Author | Yaa Gyasi |
---|---|
Audio read by | Bahni Turpin |
Language | English |
Publisher | Alfred A. Knopf |
Publication date | September 1, 2020 |
Publication place | United States |
Media type | Print (hardcover and paperback), e-book, audio |
Pages | 288 |
ISBN | 978-0-525-65818-4 (hardcover) |
OCLC | 1119065931 |
813/.6 | |
LC Class | PS3607.Y37 T73 2020 |
Transcendent Kingdom is the second novel by Ghanaian American author Yaa Gyasi, published in 2020 by Alfred A. Knopf. Transcendent Kingdom was found by Literary Hub to have made 17 lists of the best books of 2020. [1]
The novel follows 28-year-old Gifty, a PhD candidate in neuroscience in her fifth year at Stanford University, and her Ghanaian-American mother, who is suffering from a deep depression.
While experimenting on lab mice for her research, Gifty gets a call that her mother is not feeling well. She sends for her mother so she can take care of her and is overwhelmed by the remembrance of the first time her mother fell into a similar depression, when Gifty was 11.
────────────────────
SET OF TASKS:
a) Print the part of the Transcendent Kingdom passage that opens with the words containing "While experimenting on" and closes with "Gifty was 11.".
b) List every person named in the passage about Transcendent Kingdom.

RAW DATA:
────────────────────
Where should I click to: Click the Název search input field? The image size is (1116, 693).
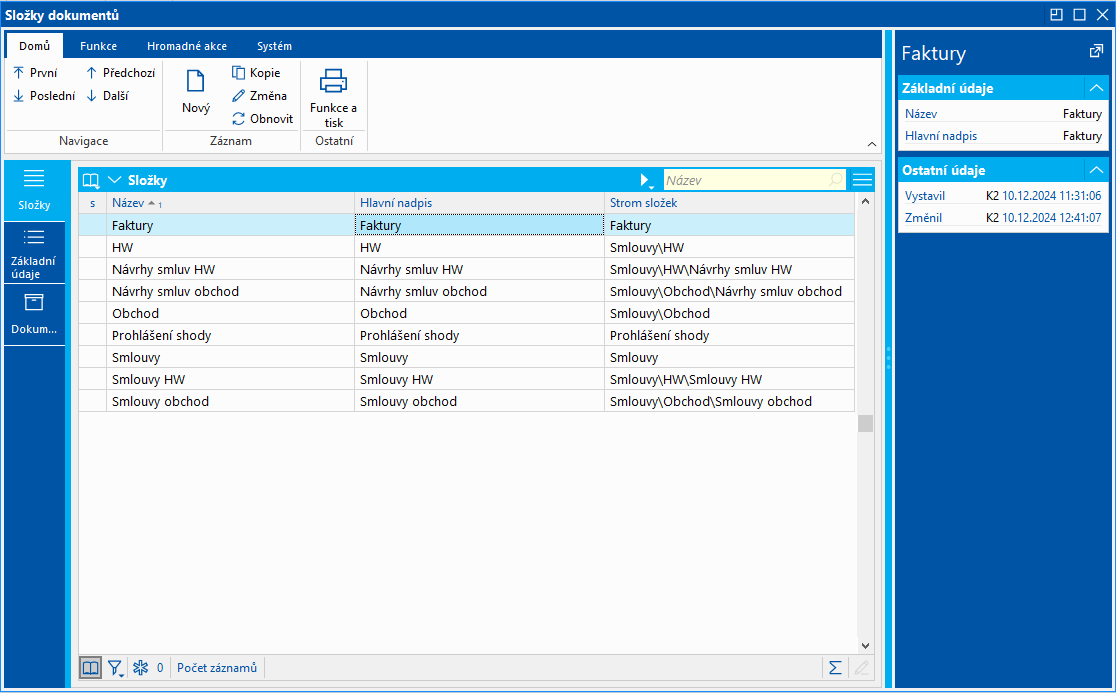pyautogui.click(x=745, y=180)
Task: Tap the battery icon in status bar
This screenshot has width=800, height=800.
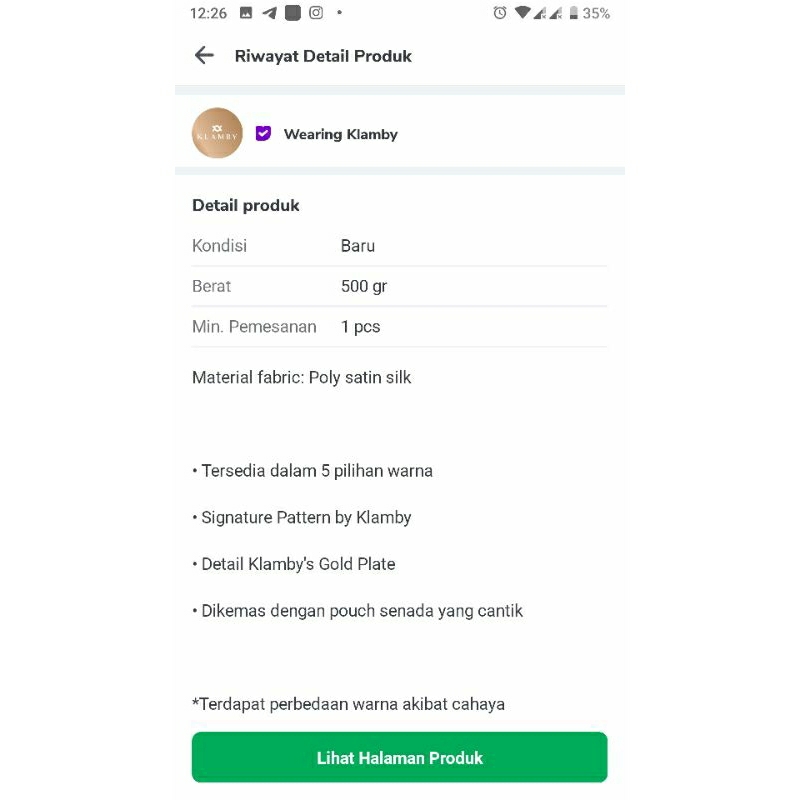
────────────────────
LIST OF ANSWERS:
a)
While experimenting on lab mice for her research, Gifty gets a call that her mother is not feeling well. She sends for her mother so she can take care of her and is overwhelmed by the remembrance of the first time her mother fell into a similar depression, when Gifty was 11.

b)
Yaa Gyasi
Bahni Turpin
Gifty